Spectacular Sweets for the Doll Festival in Kanazawa

Travel Guide to Japan Food and Drink Culture History

The city of Kanazawa, Ishikawa, has been home to countless cultural activities and artistic traditions since its days as a key regional castle town under the Tokugawa shogunate in the Edo period (1603–1868). One of the sweetest such traditions is the production of kinkatō, sugary sweets placed as an offering before the intricate dolls of the hinamatsuri, or doll festival.

Kinkatō candies are crafted in the shape of a wide variety of items held to bring good fortune, including sea bream and other fish, vegetables and mushrooms, fruits, and other bounties of the land and sea, along with mandarin ducks, gourds, manekineko cat figurines, and other items signifying good fortune. With their lively colors applied to a base of pure white solidified sugar, they are a vivid herald of the arrival of spring in Kanazawa each year.

The only ingredients that go into these sweets are sugar and water. Coarse zarame Japanese sugar is mixed with water to form a sticky mixture that is boiled down and poured into wooden molds. Artisans keep careful watch on the candies as they cool, chipping away excess sugar from their edges and preparing to remove them just before they adhere to the wood surface.

Only a relatively thin mixture will produce the most prized translucent candies, but these are brittle as a result, requiring a high degree of experience and skill to pull off. Once completed, the candies are set out to dry and painted with food coloring.

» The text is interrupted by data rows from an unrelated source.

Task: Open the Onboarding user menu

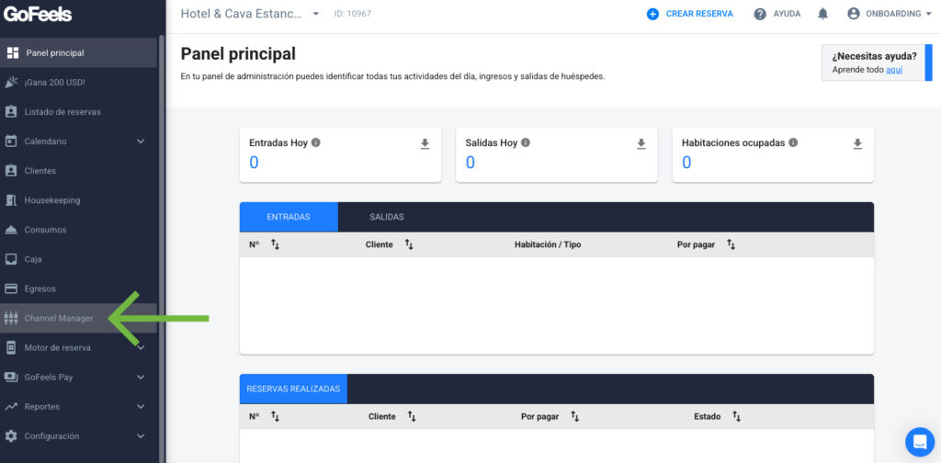Action: click(x=890, y=14)
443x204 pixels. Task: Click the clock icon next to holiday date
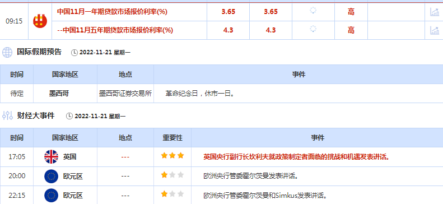click(x=74, y=53)
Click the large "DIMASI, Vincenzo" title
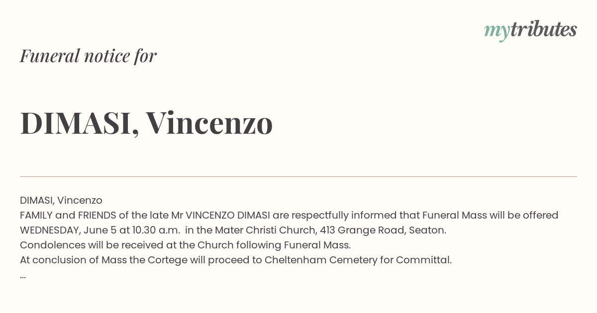The height and width of the screenshot is (313, 597). coord(146,123)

Both kinkatō and konpeitō, a tiny prickly-shaped form of sugar candy, come originally from aruheitō, thought to come (along with their name) from alféloa, a candy brought by Portuguese sailors some centuries ago. Once kinkatō was made throughout Japan, but today the confectioners of Kanazawa have a near-monopoly on the production of this traditional treat.

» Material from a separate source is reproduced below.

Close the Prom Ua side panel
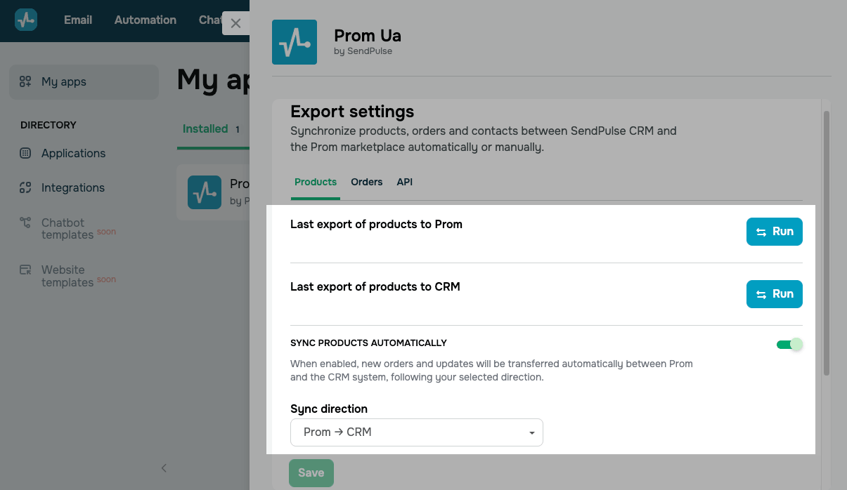pyautogui.click(x=235, y=23)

The doll festival, observed on March 3 each year, celebrates female children and prays for their good health. The sets of ornate dolls arrayed for this event are generally packed up and put away as soon as the day is finished, inspired by a traditional belief that the girls in a household where the dolls are kept out too long will have to wait until later in life to marry. In Kanazawa, though, they are kept on display until well into April, perhaps because of a lingering observance of the old lunar calendar for traditional events. Once the displays are finally taken down, though, the kinkatō does not go to waste—it is broken into pieces for children to enjoy as a snack or used to sweeten stewed dishes and zenzai, a sweet stew of red beans often served with mochi rice cake.

(Originally published in Japanese. Created in cooperation with Kanazawa Cable Television. Video: Kinkatō sweets on display with traditional dolls at the Seisonkaku, a former samurai villa in Kanazawa, Ishikawa.)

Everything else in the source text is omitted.